Supplied information:

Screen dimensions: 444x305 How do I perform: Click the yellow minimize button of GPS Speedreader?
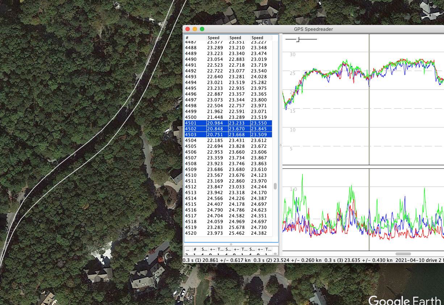pyautogui.click(x=195, y=29)
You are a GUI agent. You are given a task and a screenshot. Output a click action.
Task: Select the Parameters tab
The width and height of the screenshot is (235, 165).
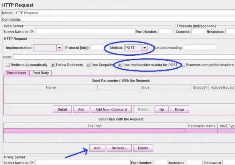click(x=16, y=73)
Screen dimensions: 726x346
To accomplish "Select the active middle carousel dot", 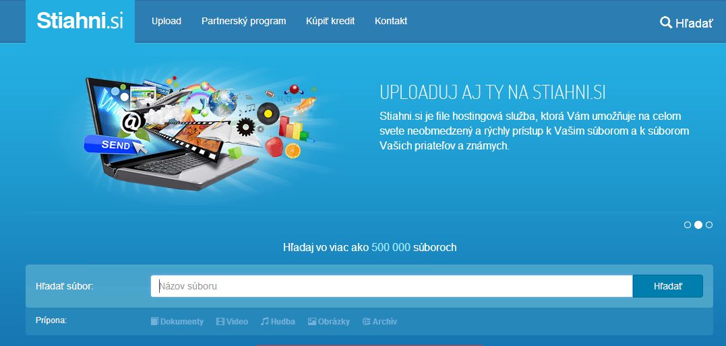I will (x=698, y=225).
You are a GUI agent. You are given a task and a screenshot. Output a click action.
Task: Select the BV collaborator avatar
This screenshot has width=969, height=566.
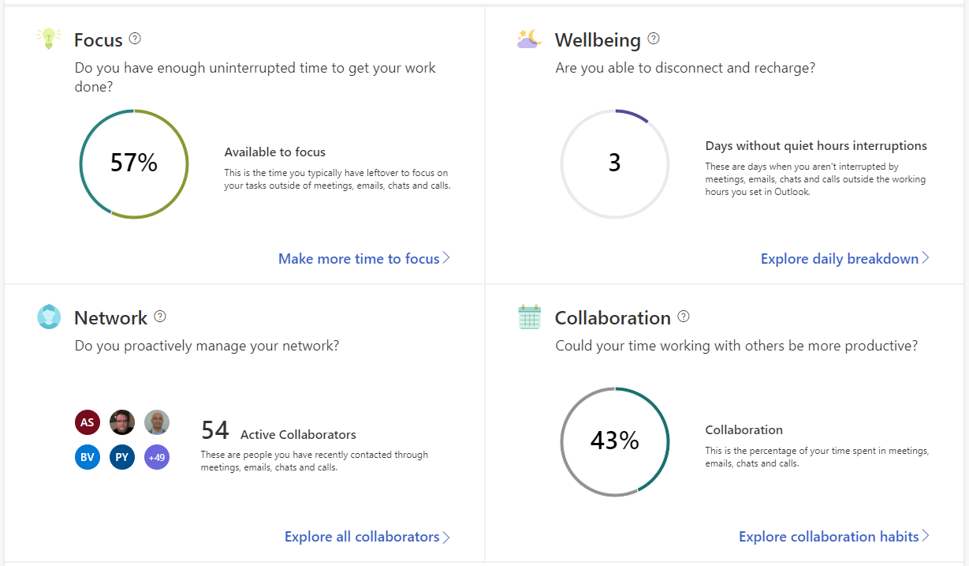tap(88, 457)
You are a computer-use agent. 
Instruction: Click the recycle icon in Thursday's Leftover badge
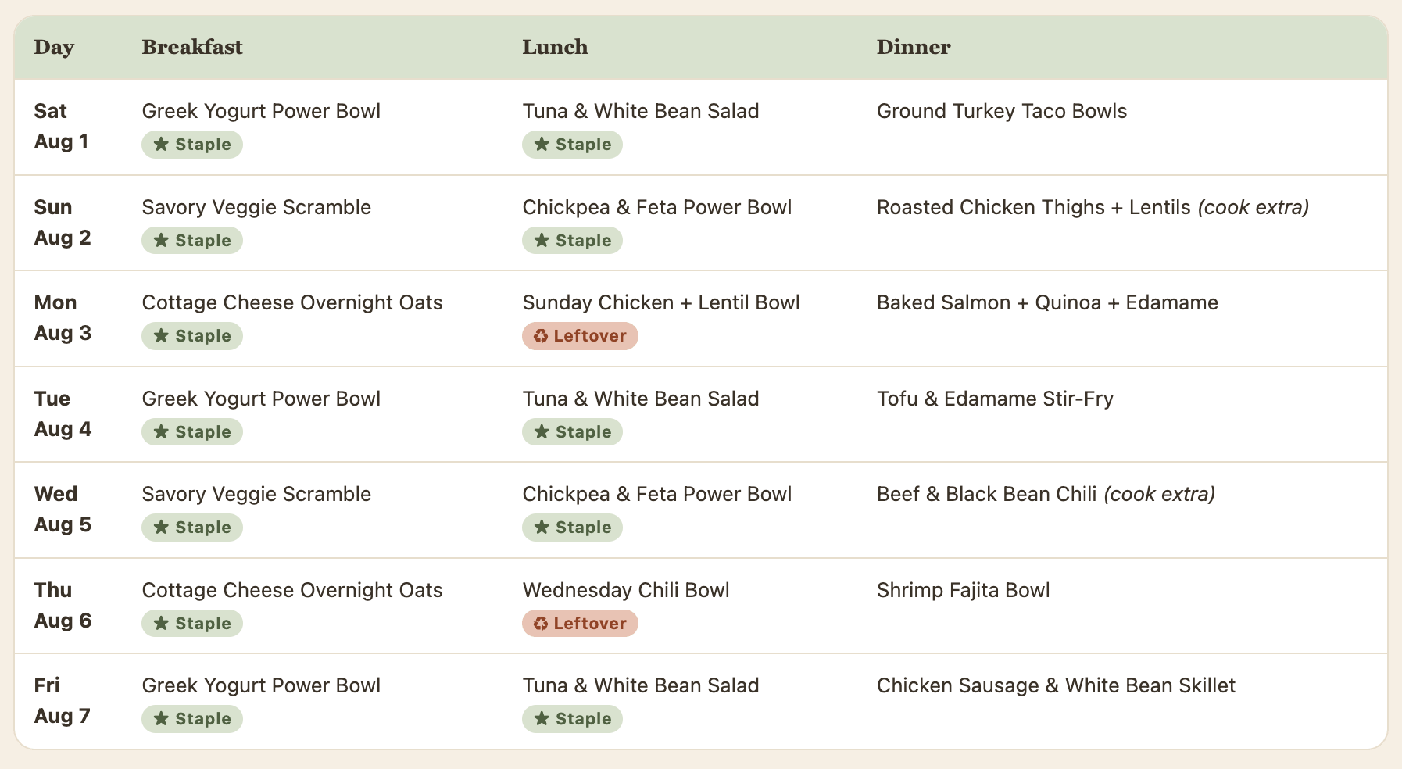[541, 624]
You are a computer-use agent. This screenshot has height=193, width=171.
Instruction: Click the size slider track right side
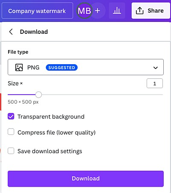(x=102, y=95)
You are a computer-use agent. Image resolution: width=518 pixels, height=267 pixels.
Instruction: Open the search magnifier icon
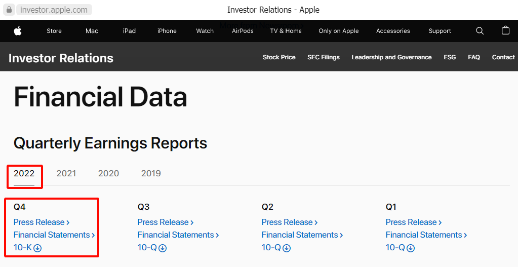tap(480, 31)
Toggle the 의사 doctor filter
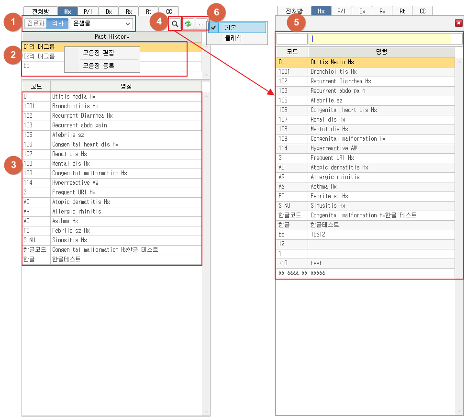The image size is (467, 417). (57, 23)
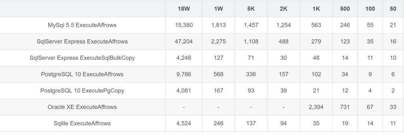Click the 9,786 cell in PostgreSQL row
Screen dimensions: 404x135
pos(184,74)
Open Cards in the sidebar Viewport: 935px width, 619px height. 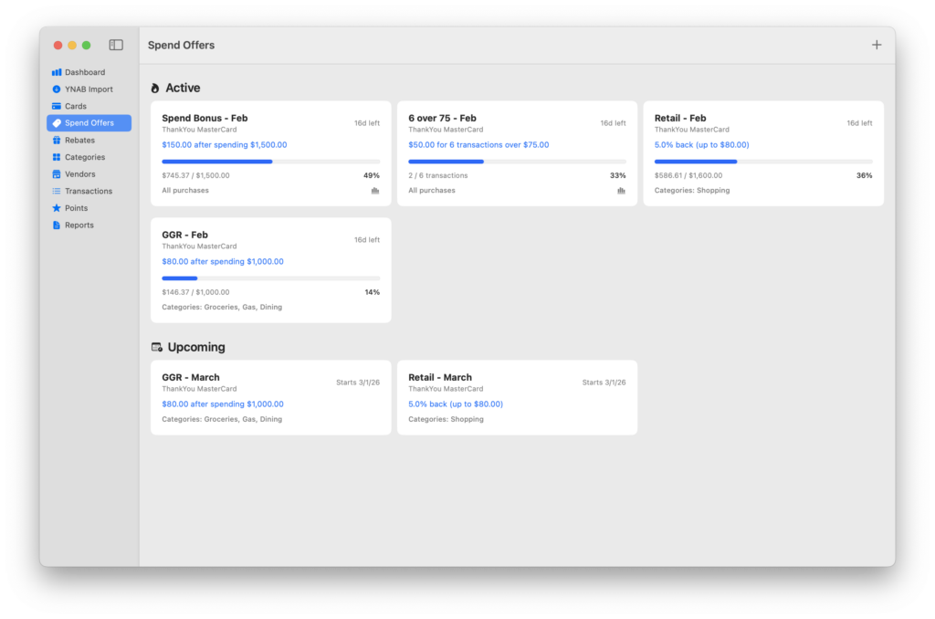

What to work on: Set down exactly and only the lines from the start of the entries above through the line containing "Screen dimensions: 726x346", both ends included, omitting the pictures.

Output for this exercise:
Screen dimensions: 444x305 How do I perform: Click the yellow minimize button of GPS Speedreader?
pyautogui.click(x=195, y=29)
You are a GUI agent. You are given a task and a screenshot. Output a click action.
Task: Select the Parameters tab
The width and height of the screenshot is (235, 165).
click(x=16, y=73)
Screen dimensions: 726x346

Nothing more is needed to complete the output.